En medio de esa soledad estruendosa, el cuerpo permanece en guardia. A cada alarido de la máquina, responde una inhibición sanguínea. A veces, cuando permanece en silencio por unos minutos, escuchas unas risas lejanas desde el lado de la vida, como si no pertenecieran a tu mundo. Porque ahora sólo te habita el ruido dentro de la especie de ataúd en el que, infructuosamente, intentas hacer repaso de tus días. «Y sí…». La anticipación es mala compañera, pero en plena inmovilidad nadie se resiste a ocupar la zozobra. Hay que intentar hacer las paces con las expectativas que levantamos a nuestro alrededor por culpa del temor a la fatalidad. Existe algo reconfortante en el hecho de saber que a veces vemos claro y otras ni siquiera podemos ver al mirar, que de nada sirve lo que un día sirvió. Claro que los miedos nos extravían, y no cejaremos en el empeño de domarlos a fin de que no se extiendan hasta el corazón de nuestra intimidad. Pero, ¿qué ocurre con el dolor? Ese dolor que enloquece. Su latido, tan parecido al de la máquina. Su nudo claustrofóbico.
Una parte importante del progreso ha consistido en atenuar el dolor. Desde el parto hasta la extracción de una muela, la medicina pequeñoburguesa se ha esforzado por controlar las sensaciones angustiosas. Hoy nos rodeamos de una colección de paracetamoles e ibuprofenos y cada vez son más quienes, ante una generosa comida, ingieren omeprazol con carácter preventivo para anestesiar el estómago. Lo mismo ocurre con los medicamentos hipnóticos o con los ansiolíticos ante el descontrol. En nuestra cultura había anidado el supuesto de que la fortaleza se medía por la capacidad de controlar el dolor y de gestionar entornos hostiles amoldándose a ellos. «El dolor no es un algo, ¡pero tampoco es una nada!», escribió Wittgenstein, como recuerda Siri Hustvedt en La mujer temblorosa, donde concluye que el dolor forma parte de ella, y que no hay que escucharlo más de la cuenta. Son las mismas conclusiones a las que han llegado varios institutos médicos —informa Time— que trabajan en una tecnología puntera, «la pantallización del cerebro», para abordar el dolor crónico y se preguntan qué ocurriría si se pudieran utilizar imágenes del cerebro para que la gente «se pensara» a sí misma sin dolor.
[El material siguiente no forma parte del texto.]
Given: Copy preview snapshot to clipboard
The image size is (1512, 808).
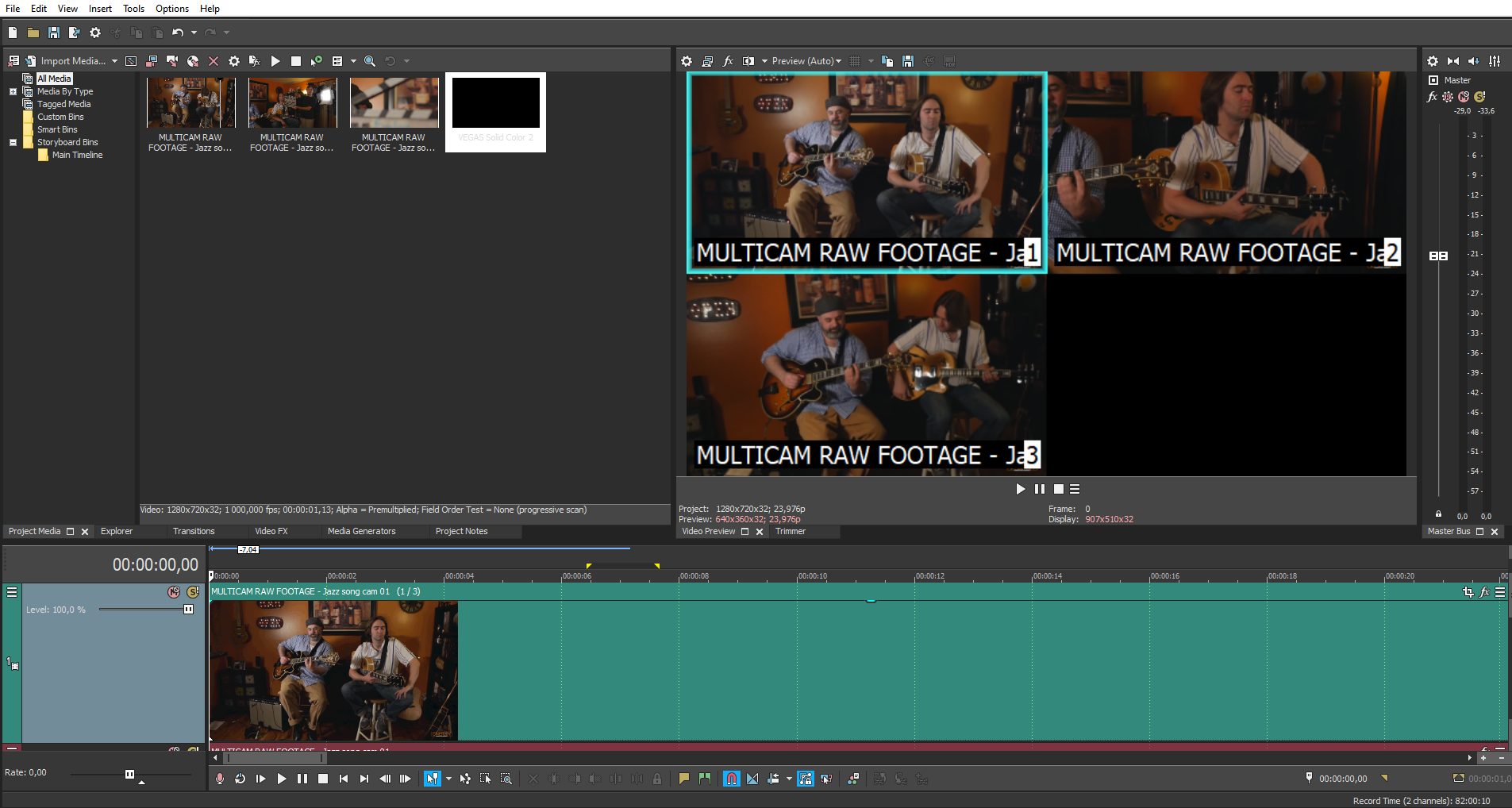Looking at the screenshot, I should click(887, 61).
En estos últimos días han proliferado las noticias acerca de enfermedades de personajes públicos: Esperanza Aguirre, Uxue Barkos, Abidal, Miki Roqué, Luz Casal… El efecto espejo no se ha hecho esperar: han aumentado las revisiones anuales, los artículos médicos en prensa y también una corriente de solidaridad y compasión. Contra la frialdad de la máquina, se erige el ejemplo humano, demostrando que para torear la propia insignificancia buscamos aliento y esperanza. El dolor es solitario, pero se vive mejor en sociedad.
Sí, pero siempre es solitario. Los hay incapaces de escapar de él. Cambiando el tercio, lo de hacerse una resonancia es siempre desagradable. Yo me hice una sin Sinatra de fondo, sólo ese espantoso ruido que te acelera el ritmo cardíaco. La madre de Martika, la cantante, no lo pudo superar y quedó traumatizada de por vida. A veces, el remedio es peor que la enfermedad. Un abrazo grande, Joana. Estás guapísima en las fotos de los premios de Belleza…pero te falta una sonrisa NO SOCIAL, una sonrisa de carcajada. Serán nuestros deberes pendientes para la próxima vez que nos veamos.
Lola, tremendo lo de las resonancias. Me las he hecho en las dos rodillas, sin música, auqnue con los taponcitos de oídos que menciona Joana. Ahora me dicen que tendran que hacerme uno parecido, pero en la cabeza, a ver si estoy loco o invadido por un alien, lo que no sé es si vale tener implantes atornillados a la mandíbula. Ya me lo díran, que canguelo!!!